C-SPAN’s Charlottesville Visit Showcases Library’s Special Collections and Knowledgeable Staff

In March C-SPAN sent a crew to Charlottesville as part of the cable network’s 2017 Local Content Vehicle Tour to cover the history and literary life of American cities. In addition to a video chat with poet Rita Dove, and pieces on Monticello, Ash Lawn Highlands, and UVA’s Miller Center, the network featured the University of Virginia’s world-famous Special Collections Library. The videos originally telecast April 15–16 on C-SPAN2 (Book TV) and C-SPAN3 (American History TV) are now available for viewing on the C-SPAN website.

Special Collections curator Molly Schwartzburg speaks about the Faulkner Collection and how the Library’s current exhibition “Faulkner: Life and Works” examines “the various personae that were constructed either by Faulkner actively, or by the circumstances in which he found himself throughout his life.” Some off-beat items she mentions are Faulkner’s pictorial art, a screenplay fragment from his days writing for Hollywood, and a receipt for a slave that Faulkner’s grandfather sold—a way to dramatically introduce visitors to the legacy of slavery and the issue of race relations that were central to Faulkner’s fiction.

Archivist Edward Gaynor speaks about Thomas Jefferson’s University of Virginia Papers. From the nearly 4,000,000 items he selects several of Jefferson’s visionary drawings for the University of Virginia, beginning with a rough preliminary sketch from an 1817 letter showing an open-ended rectangle of “pavilions interspersed with dormitory rooms” around an open area of “grass and trees.” He also shows a “daybook” ledger kept by the University’s “proctor” that includes, among the raw materials needed for maintaining the University, the names of enslaved people and the payments to their masters for the work they performed.

Curator David Whitesell gives a tour of the Special Collections Library’s permanent exhibition of copies of the Declaration of Independence and related items donated by Albert Small.
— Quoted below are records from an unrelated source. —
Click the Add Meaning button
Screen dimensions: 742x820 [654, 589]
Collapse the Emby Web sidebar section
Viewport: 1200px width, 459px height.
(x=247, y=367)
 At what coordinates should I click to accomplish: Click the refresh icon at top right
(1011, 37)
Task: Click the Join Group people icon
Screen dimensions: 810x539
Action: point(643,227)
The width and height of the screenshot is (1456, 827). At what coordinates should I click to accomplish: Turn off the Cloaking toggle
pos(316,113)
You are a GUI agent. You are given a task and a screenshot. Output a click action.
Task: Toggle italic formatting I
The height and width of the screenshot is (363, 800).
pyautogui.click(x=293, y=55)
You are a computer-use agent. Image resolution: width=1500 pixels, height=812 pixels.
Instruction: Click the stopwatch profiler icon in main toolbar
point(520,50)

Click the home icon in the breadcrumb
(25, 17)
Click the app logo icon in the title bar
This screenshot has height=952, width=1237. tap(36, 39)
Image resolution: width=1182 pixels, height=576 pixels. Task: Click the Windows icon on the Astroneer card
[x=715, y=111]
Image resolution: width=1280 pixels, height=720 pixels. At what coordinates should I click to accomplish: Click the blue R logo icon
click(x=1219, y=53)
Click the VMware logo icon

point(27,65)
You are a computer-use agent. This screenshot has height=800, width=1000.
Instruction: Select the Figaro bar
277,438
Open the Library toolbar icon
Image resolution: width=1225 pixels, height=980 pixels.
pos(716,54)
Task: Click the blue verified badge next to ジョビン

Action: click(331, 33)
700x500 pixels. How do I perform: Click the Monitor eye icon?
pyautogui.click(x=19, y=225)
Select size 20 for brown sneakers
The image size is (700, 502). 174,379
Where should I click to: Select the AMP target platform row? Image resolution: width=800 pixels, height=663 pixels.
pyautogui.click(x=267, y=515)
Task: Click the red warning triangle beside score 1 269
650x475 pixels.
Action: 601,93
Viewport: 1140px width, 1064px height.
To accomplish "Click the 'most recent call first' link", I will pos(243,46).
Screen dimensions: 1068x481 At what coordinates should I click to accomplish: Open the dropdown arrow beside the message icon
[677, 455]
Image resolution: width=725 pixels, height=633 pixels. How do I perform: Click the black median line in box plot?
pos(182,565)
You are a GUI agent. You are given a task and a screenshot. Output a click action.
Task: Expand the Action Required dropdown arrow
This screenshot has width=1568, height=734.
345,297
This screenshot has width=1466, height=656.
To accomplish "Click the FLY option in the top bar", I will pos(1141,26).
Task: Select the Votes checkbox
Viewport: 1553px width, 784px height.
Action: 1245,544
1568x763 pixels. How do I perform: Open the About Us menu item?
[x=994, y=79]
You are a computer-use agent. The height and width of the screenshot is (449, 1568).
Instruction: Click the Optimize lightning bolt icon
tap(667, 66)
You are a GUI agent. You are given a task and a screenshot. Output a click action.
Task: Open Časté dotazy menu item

Whitesell shows both a copy of the first printing of the declaration owned by George Washington’s personal secretary Tobias Lear, and a facsimile struck in 1823 from the original document and presented to the Marquis de Lafayette when he visited the U.S. Whitesell says it wasn’t until the early 19th century that the declaration began to be viewed with reverence—a development that was not lost on Jefferson who compensated his granddaughter for the loss of her furniture at sea by giving her the portable desk on which he wrote the declaration. A replica of the desk is also on display.

Book conservator Eliza Gilligan talks about the work of the Library’s Conservation Lab and gives some idea of the wide range of skills and research needed to preserve rare books and paper in the Special Collections library. A knowledge of art history, plus general and organic chemistry, is essential in knowing to how to apply wheat paste adhesive when reattaching the crumbling leather spine of a 15th century psalter, or in assessing the naturally corrosive properties of ink made from tree galls and iron filings, or how to use a poultice of fuller’s earth to draw out the residue from tape that had held together a 200 year old letter.